>> begin Source

# Question - help



## kakius (May 31, 2007)

My friend just bought new gun, and already have a qustion, maybe you can help?

_Just purchased a S&W 44 mag buled with 3 1/2 inch barel model 27-2? all 27-2's ive located are 357. Mine is definately 44mag why is this. I checked and double checked and it is definately stamped 27-2 S# N479388 everyone i ask say it should be a 29-2_

Waiting for your thoughts...


----------



## Baldy (Jun 21, 2006)

It should be marked 29-2 for sure if its a .44mag. You may have got a light stamp on the frame or it my be a mismarked gun which does happen. All 27s were .357s and 29s were .44mags. Good luck.


----------



## Bob Wright (May 10, 2006)

A photo would help. Sounds like a Model 27 has been converted to .44 Magnum. Though why anyone would do this is a mystery.

>> end Source

# What this exercise asks
A. Swap "light stamp" for "faint stamp" in the revolver thread, and give the passage from "It should be marked" to "(May 10, 2006)" with that change.
B. Please sum up the revolver thread in two sentences.
C. Write what comes next in the revolver thread, picking up after its final post.
The listing after the revolver thread isn't needed for any of this.

>> begin Provided data

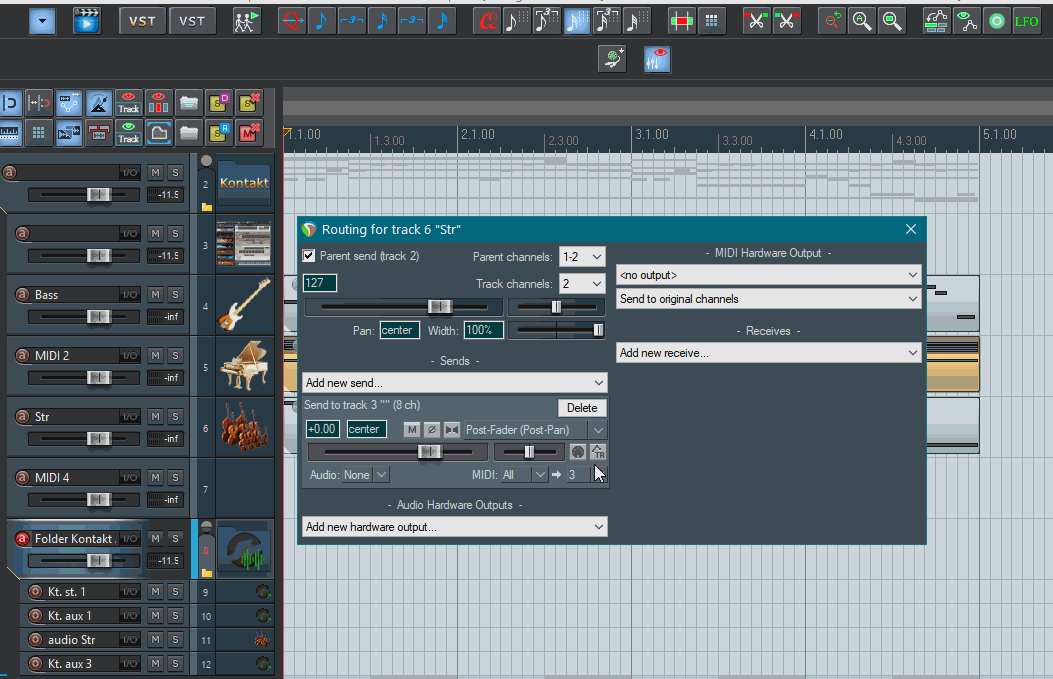This screenshot has width=1053, height=679.
Task: Click the LFO toolbar button
Action: tap(1026, 20)
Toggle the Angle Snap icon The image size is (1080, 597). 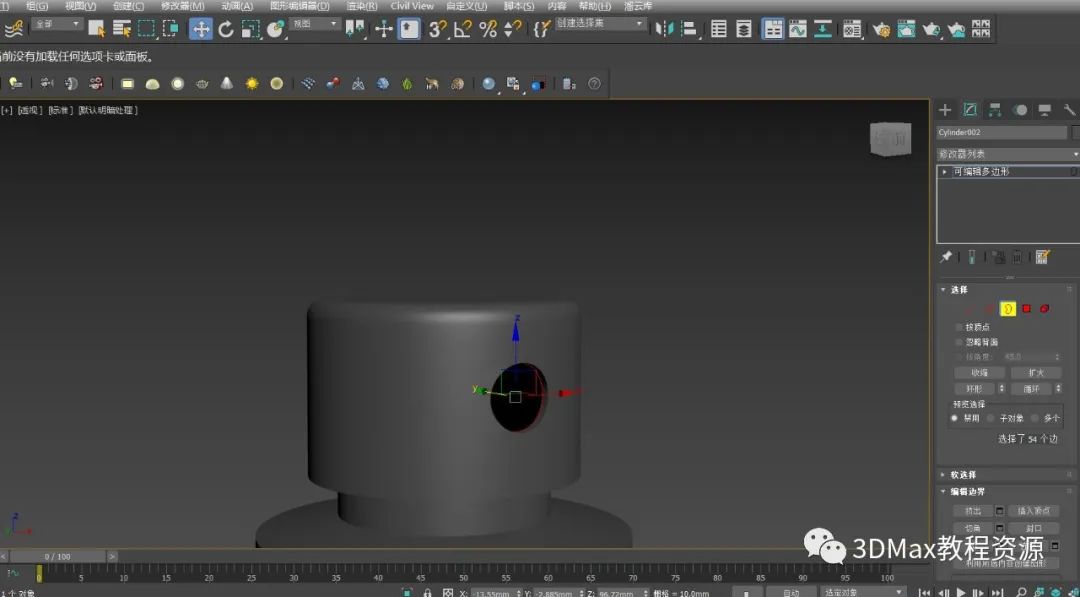tap(462, 29)
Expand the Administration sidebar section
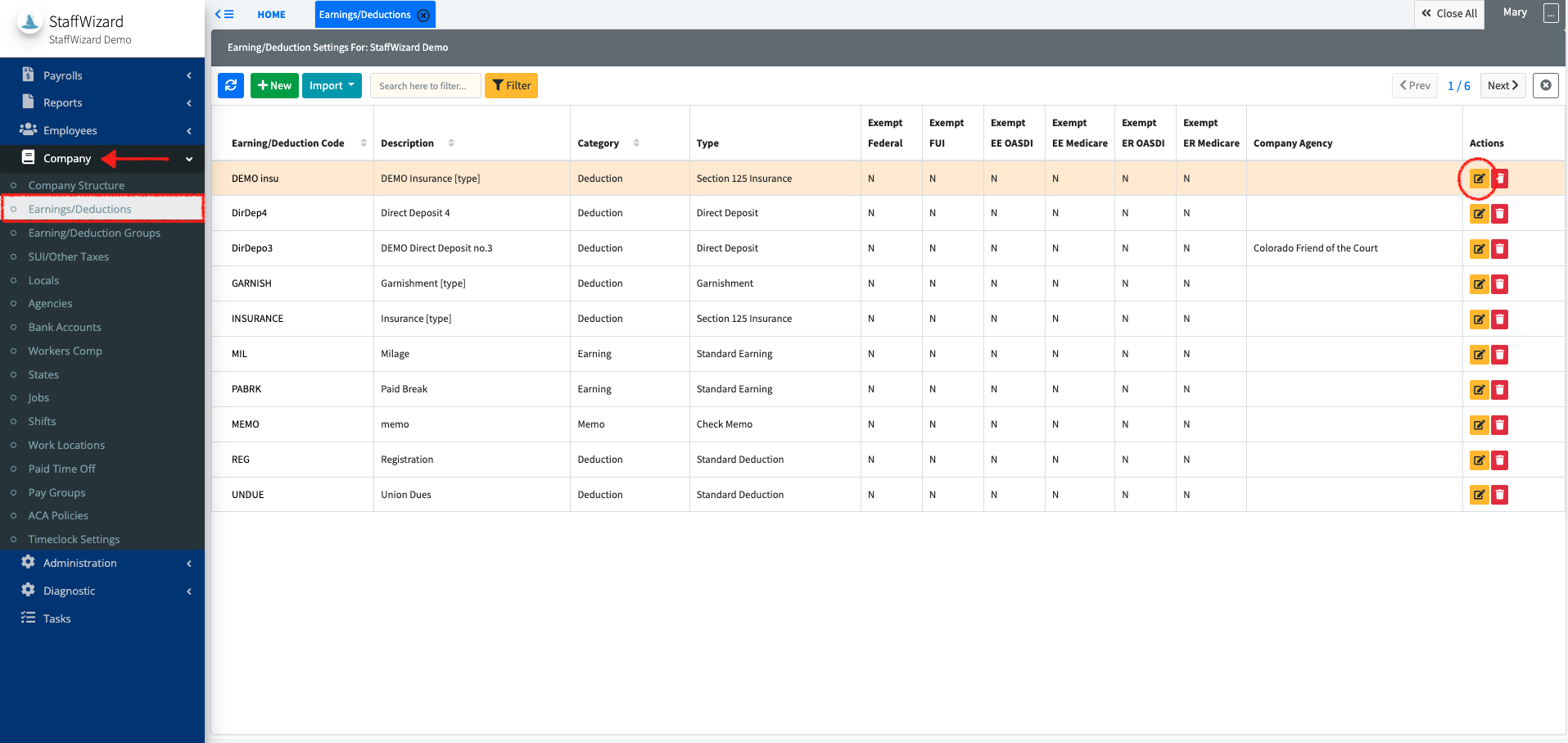This screenshot has width=1568, height=743. (x=102, y=563)
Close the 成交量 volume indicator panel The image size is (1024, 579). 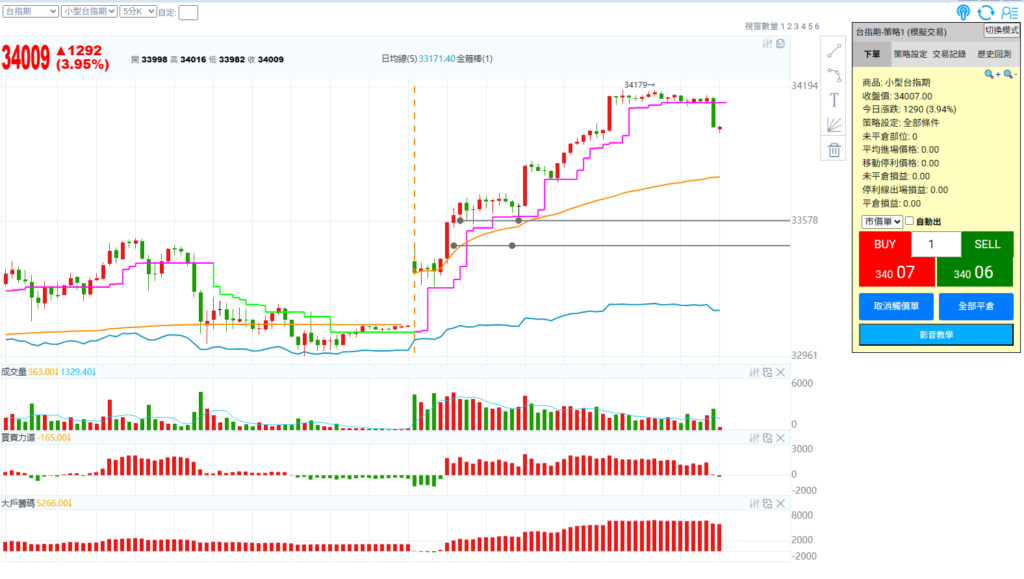click(x=780, y=372)
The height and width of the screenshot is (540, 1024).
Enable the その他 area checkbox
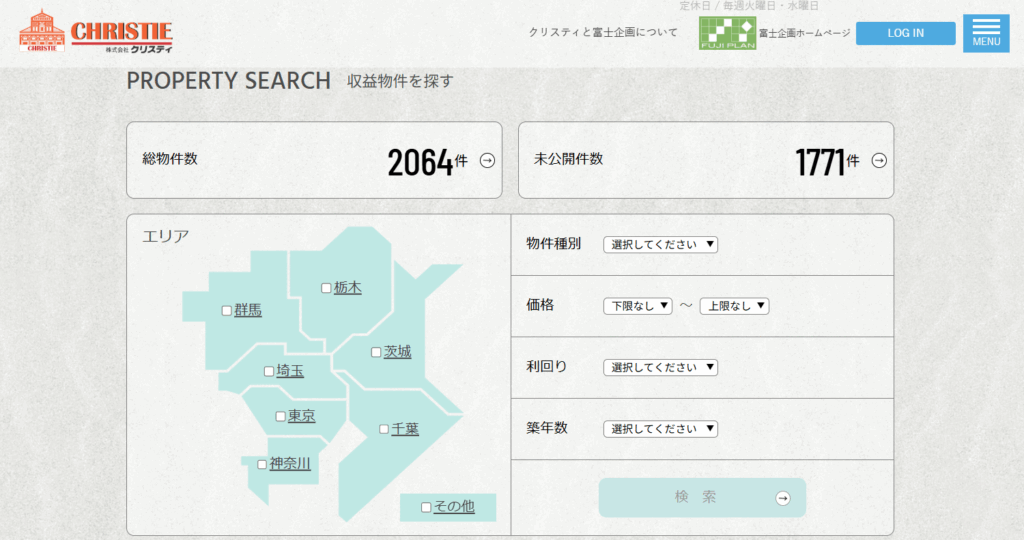coord(426,507)
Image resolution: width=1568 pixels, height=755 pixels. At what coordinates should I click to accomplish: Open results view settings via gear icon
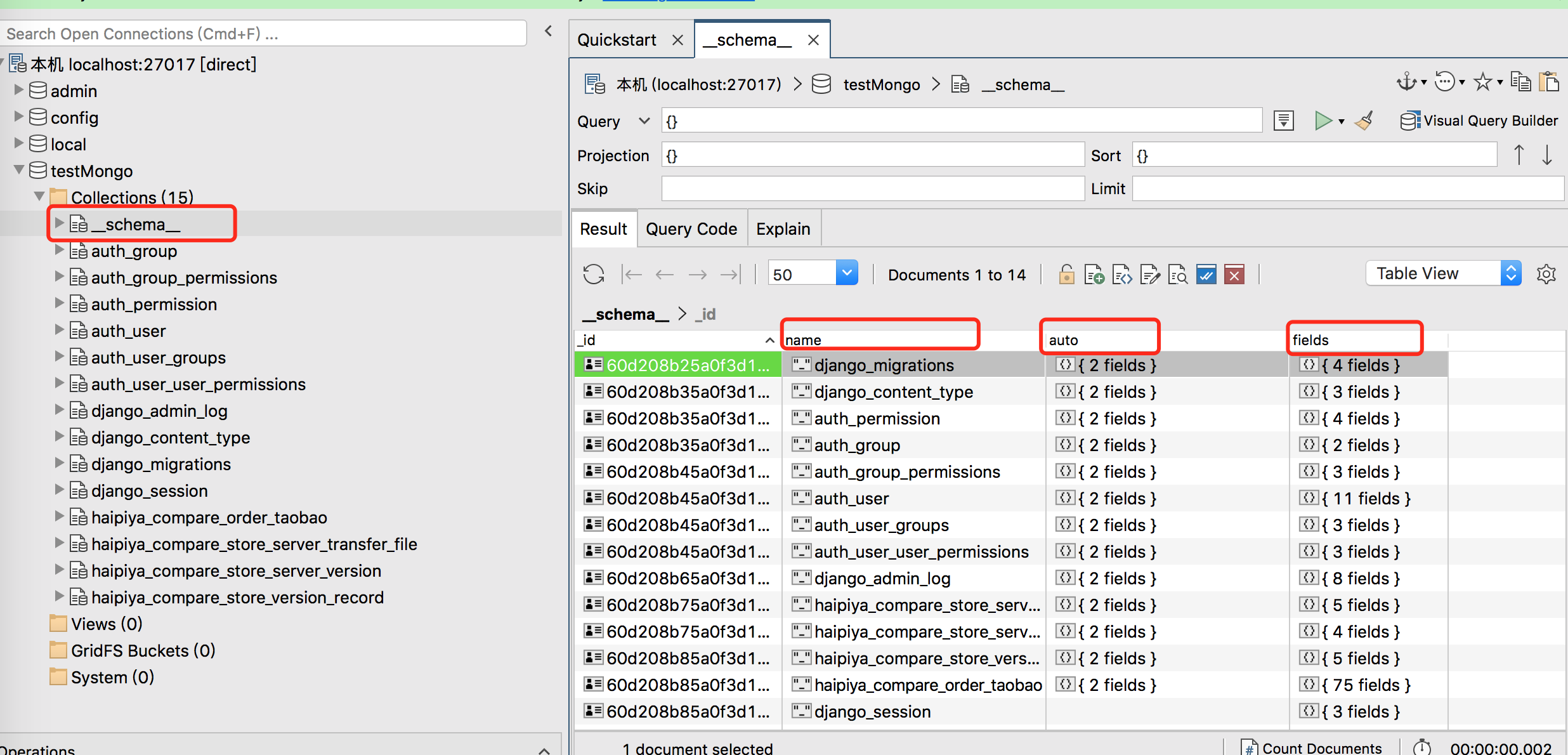click(x=1546, y=273)
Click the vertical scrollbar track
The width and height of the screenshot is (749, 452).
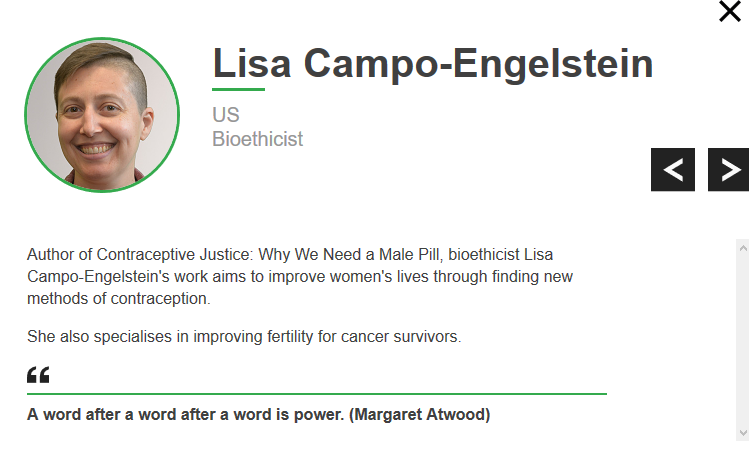pyautogui.click(x=742, y=340)
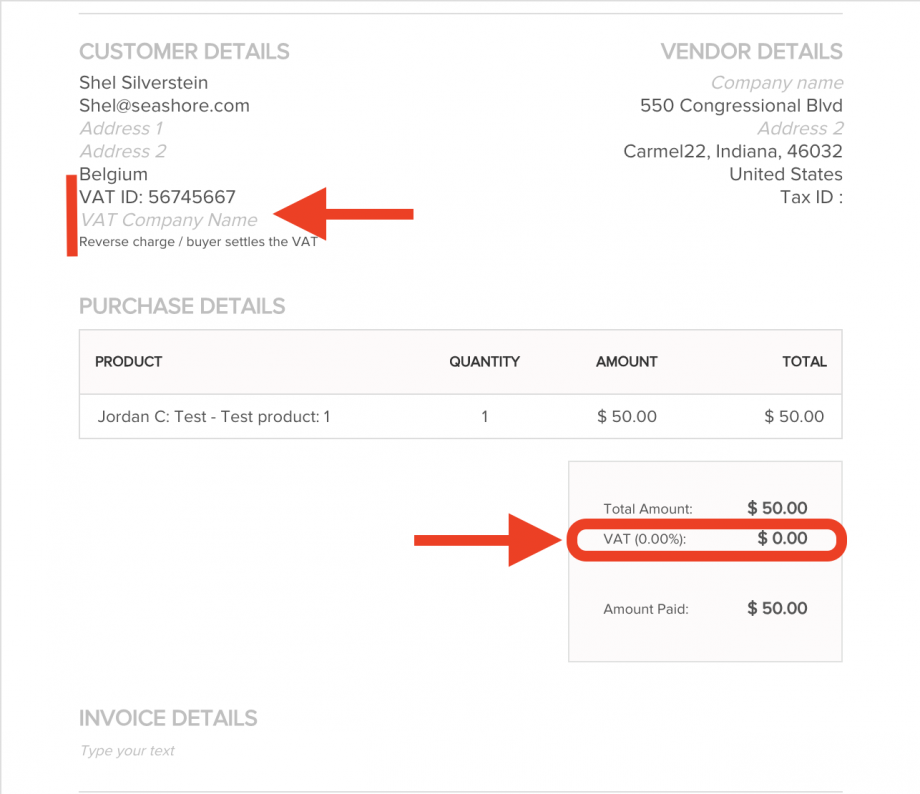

>> end Provided data

# Exercise answers
A.
It should be marked 29-2 for sure if its a .44mag. You may have got a faint stamp on the frame or it my be a mismarked gun which does happen. All 27s were .357s and 29s were .44mags. Good luck.


----------



## Bob Wright (May 10, 2006)

B. A poster passes along a friend's question about a newly bought S&W .44 Magnum with a 3 1/2 inch barrel that is stamped model 27-2, though every 27-2 found was a .357 and everyone says it should be a 29-2. One reply says a .44 Magnum should be marked 29-2 and the gun may have a light stamp or be mismarked, while another asks for a photo and suggests a Model 27 was converted to .44 Magnum.

C.
Converting revolvers from one caliber to another is not hard, especially if both calibers were production guns. Barrels and cylinders usually swap with comparative ease.

Case in point now are the old .38-44 Heavy Duty and .38-44 Outdoorsman Models being converted to .44 Special or .45 Colt. The same for the Model 28 Highway Patrolman. Sometimes its just a matter of swapping parts, some 'smiths rechamber and re-bore.

It just a matter of want-to and afford-to.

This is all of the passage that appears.